• International Journal of Technology (IJTech)
  • Vol 13, No 5 (2022)

Video Chunk Processor: Low-Latency Parallel Processing of 3 x 3-pixel Image Kernels

Video Chunk Processor: Low-Latency Parallel Processing of 3 x 3-pixel Image Kernels

Title: Video Chunk Processor: Low-Latency Parallel Processing of 3 x 3-pixel Image Kernels
Daniel Cheok Kiang Kho, Mohammad Faizal Ahmad Fauzi, Sin Liang Lim

Corresponding email:

Cite this article as:
Kho, D.C.K., Fauzi, M.F.A., Lim, S.L., 2022. Video Chunk Processor: Low-Latency Parallel Processing of 3 x 3-pixel Image Kernels. International Journal of Technology. Volume 13(5), pp. 1045-1054

Daniel Cheok Kiang Kho Faculty of Engineering, Multimedia University, Persiaran Multimedia, 63100 Cyberjaya, Selangor, Malaysia
Mohammad Faizal Ahmad Fauzi Faculty of Engineering, Multimedia University, Persiaran Multimedia, 63100 Cyberjaya, Selangor, Malaysia
Sin Liang Lim Faculty of Engineering, Multimedia University, Persiaran Multimedia, 63100 Cyberjaya, Selangor, Malaysia
Email to Corresponding Author

Video Chunk Processor: Low-Latency Parallel Processing of 3 x 3-pixel Image Kernels

Video framebuffers are usually used in video processing systems to store an entire frame of video data required for processing. These framebuffers make extensive use of random access memory (RAM) technologies and interfaces that use them. Recent trends in the high-speed video discuss the use of higher speed memory interfaces such as DDR4 (double-datarate 4) and HBM (high-bandwidth memory) interfaces. To meet the demand for higher image resolutions and frame rates, larger and faster framebuffer memories are required. While it is not feasible for software to read and process parts of an image quickly and efficiently enough due to the high speed of the incoming video, a hardware-based video processing solution poses no such limitation. Existing discussions involve the use of framebuffers even in hardware-based implementations, which greatly reduces the speed and efficiency of such implementations. This paper introduces hardware techniques to read and process kernels without the need to store the entire image frame. This reduces the memory requirements significantly without losing the quality of the processed images.

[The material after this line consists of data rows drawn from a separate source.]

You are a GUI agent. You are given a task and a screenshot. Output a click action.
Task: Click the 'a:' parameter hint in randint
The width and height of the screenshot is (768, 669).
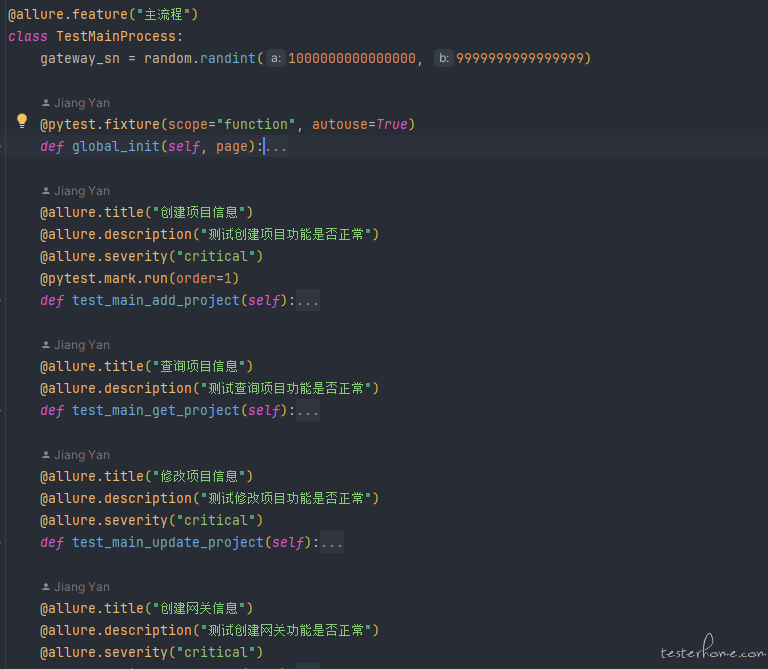(x=276, y=58)
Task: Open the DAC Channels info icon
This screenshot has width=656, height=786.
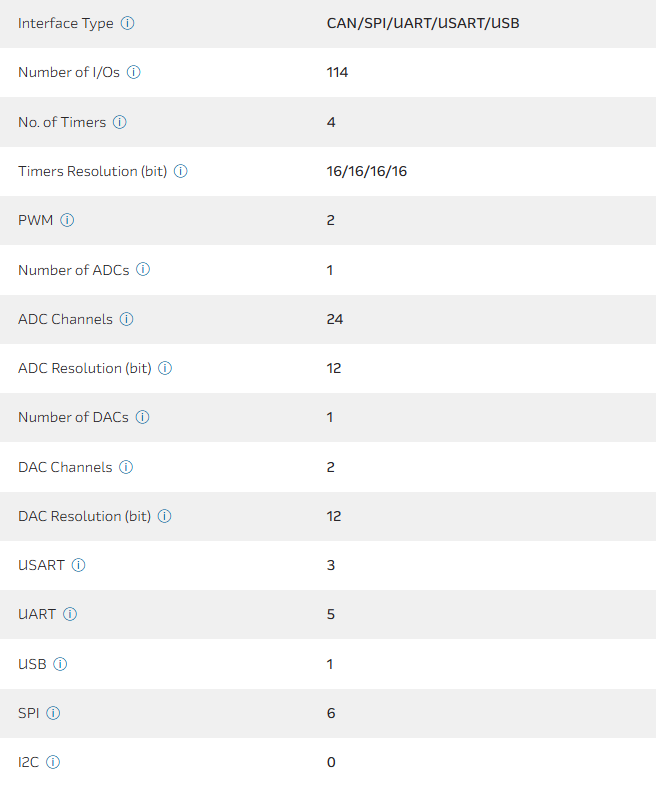Action: coord(126,467)
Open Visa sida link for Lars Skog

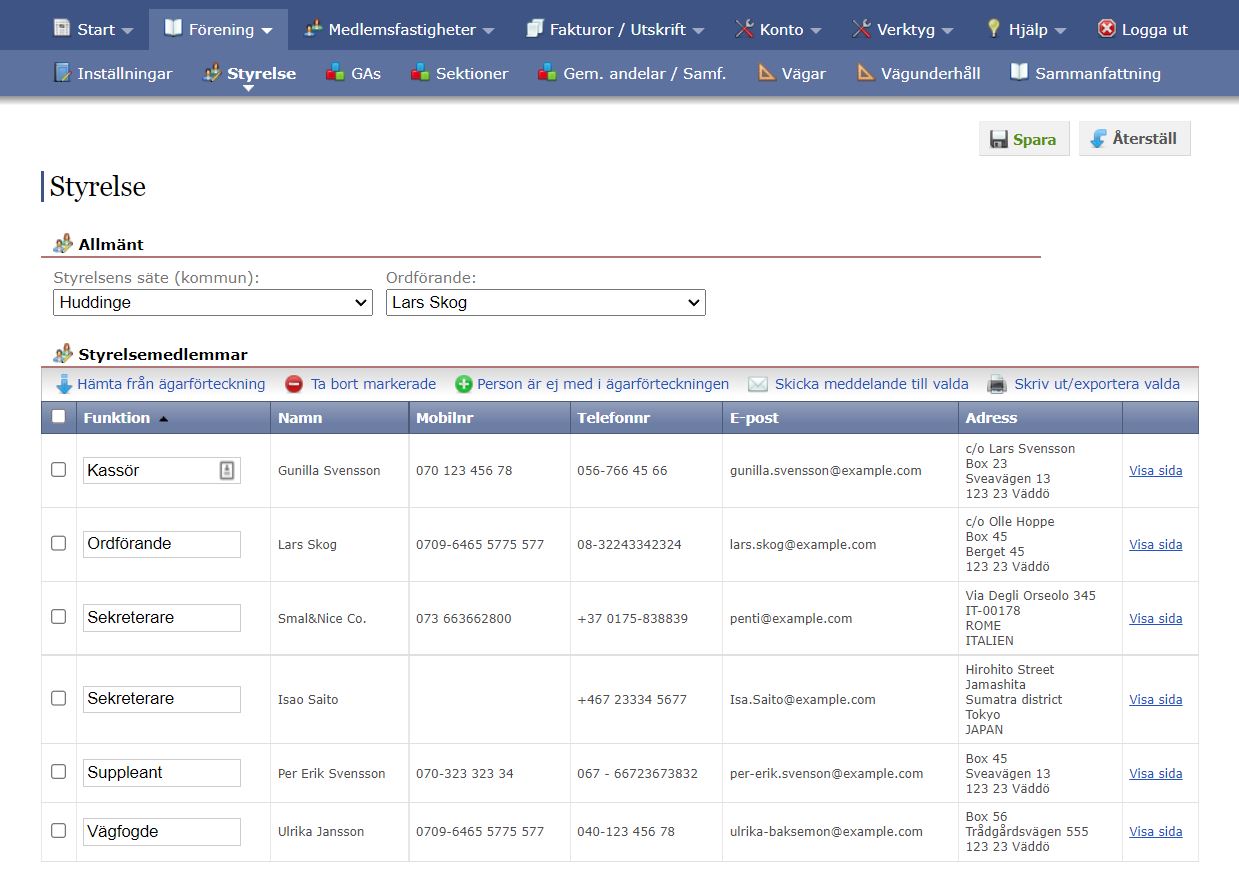tap(1155, 545)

Framebuffer; Image processing; Kernel processing; Parallel processing; Video processing


Video processing solutions (Park et al., 2020) typically require incoming video streams to be captured and stored first, and then to be processed later. This technique of buffering incoming frames is still the mainstream technique used to process videos today. However, as the consumer demands for clearer and faster videos continue to rise, initiating processing of videos after a time- lapse of several frames reduces efficiency and increases latency between the incoming video and the consumer of the video at the endpoint of the video pipeline. This paper introduces techniques that enable real-time processing of videos to reduce such latency while still maintaining the quality of the video being received, enabling potential improvements to existing hardware-based solutions that require the use of external RAM memory for frame buffering.

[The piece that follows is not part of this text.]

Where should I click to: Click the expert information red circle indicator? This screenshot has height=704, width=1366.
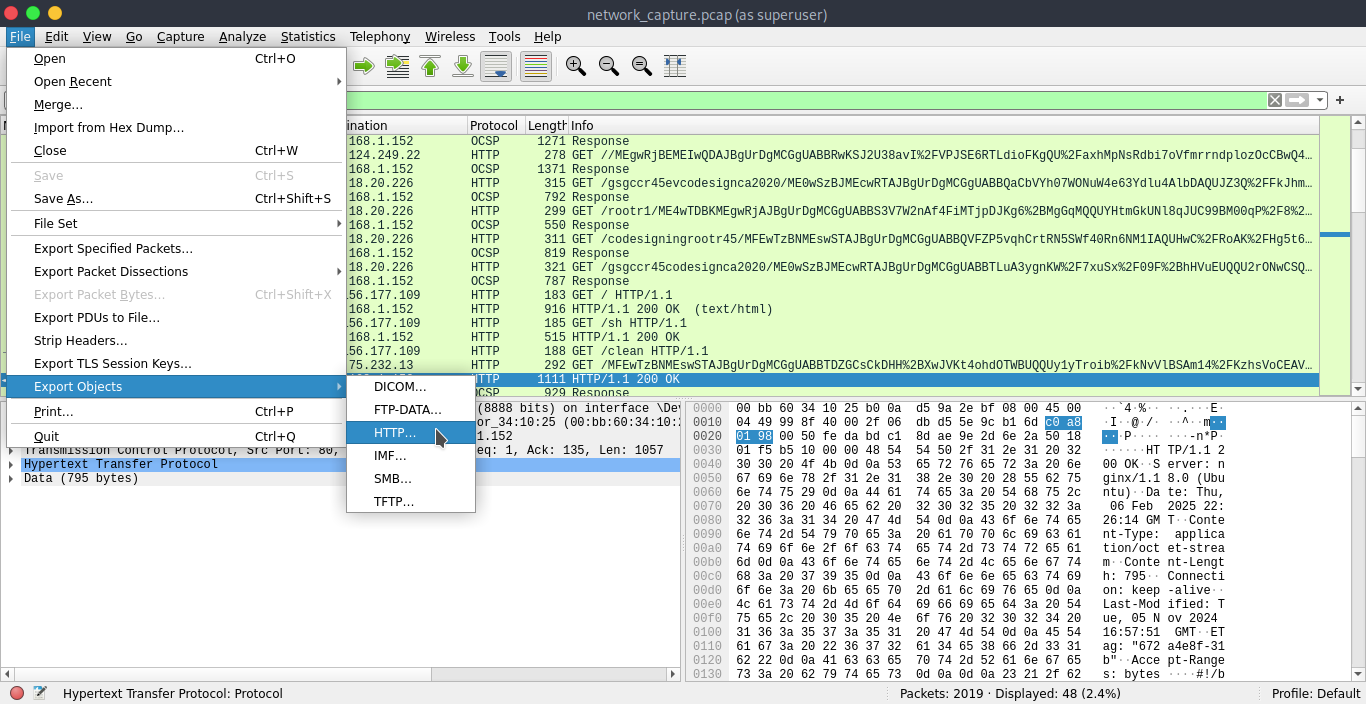(17, 693)
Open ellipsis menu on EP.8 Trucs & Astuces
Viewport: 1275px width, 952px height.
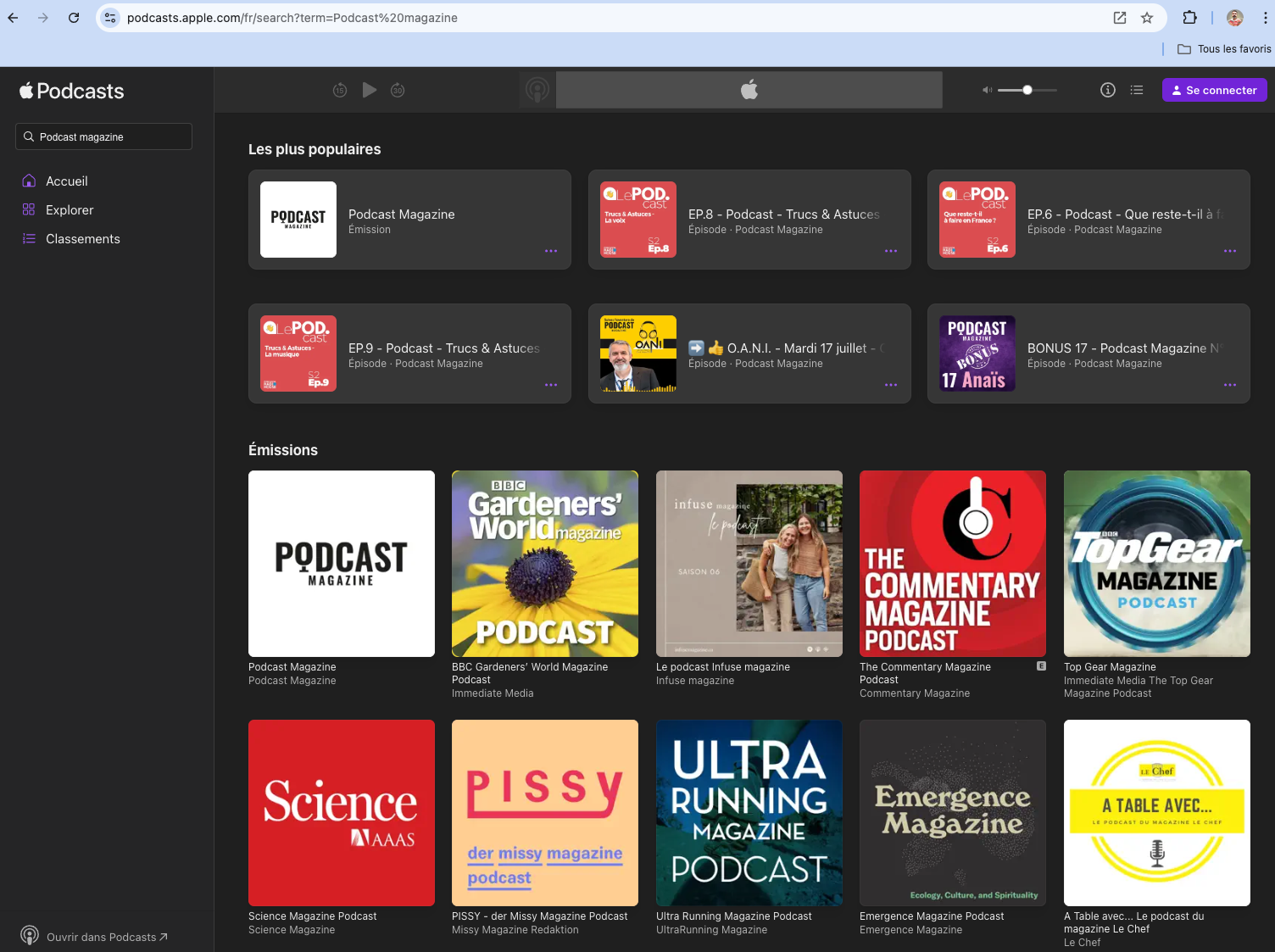pyautogui.click(x=891, y=251)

Traditionally, random-access memory (RAM) (Kechiche, 2018; Vervoort, 2007; Wang, 2019; Cerezuela-Mora et al., 2015; Gonzalez, 2002) has been extensively used to store entire image frame data before actual processing is performed in image and video processing. As the resolution of images increase, so do the need for more RAM. To be able to process video at high speed, access to the memory now becomes a bottleneck. Newer DDR and HBM RAM interfaces have been designed to cater for a surge in need for faster RAM access from the host (eg. graphics processing unit (GPU)). This paper proposes a technique to perform image processing without requiring the use of external DDR or HBM RAM memory. A much smaller amount of on-chip RAM is required to buffer the incoming video stream. Figure 1 shows a video processing system that incorporates the proposed image processing technique. This paper is an extension of work originally presented in the 2020 edition of the IEEE Region 10 Conference (TENCON) (Kho et al., 2018).


Literature Review

     Chen (Chen, 2008) has shown that it was feasible to implement Full-HD (1920×1080p)-resolution video processing on an application-specific integrated circuit (ASIC) at 55 fps. However, it is not known what type of edge detection or video sharpening algorithms were supported, or if any exist at all. Our research has shown that video sharpening, edge detection, and potentially many other video processing algorithms, can be implemented feasibly on a low-cost and much slower FPGA at a speed of at least 60 fps.
       He (He, 2019) showed that it was feasible to implement high-speed HDMI video transfer and display using an FPGA device. Similar to our research, they have also used the HDMI as the video input interface to receive and perform video capture. However, their solution focused more on video capture, transmission, and display, with median filtering being the only algorithmic block. We have also used something similar to the image storage module, in what we refer to as the Row Buffers shown in Figure 1. However, our research focused more on improving algorithm efficiency and quality (Kho et al., 2018; Kho et al., 2019; Kho et al., 2020), as well as efficient video data encoding techniques. Our Row Buffers re-encode the VGA or HDMI input video stream into a native 15×3-pixel chunk structure which is then provided to the Chunk Processor. Our Chunk Processor efficiently repacks a chunk into an array of fifteen 3×3 kernels, which are then passed directly into our algorithm blocks for further video processing. As shown in Figure 7, there are 15 such kernel processors within the Chunk Processor that processes each kernel in parallel. Our algorithmic blocks can receive these kernels directly and commence the processing without further delay.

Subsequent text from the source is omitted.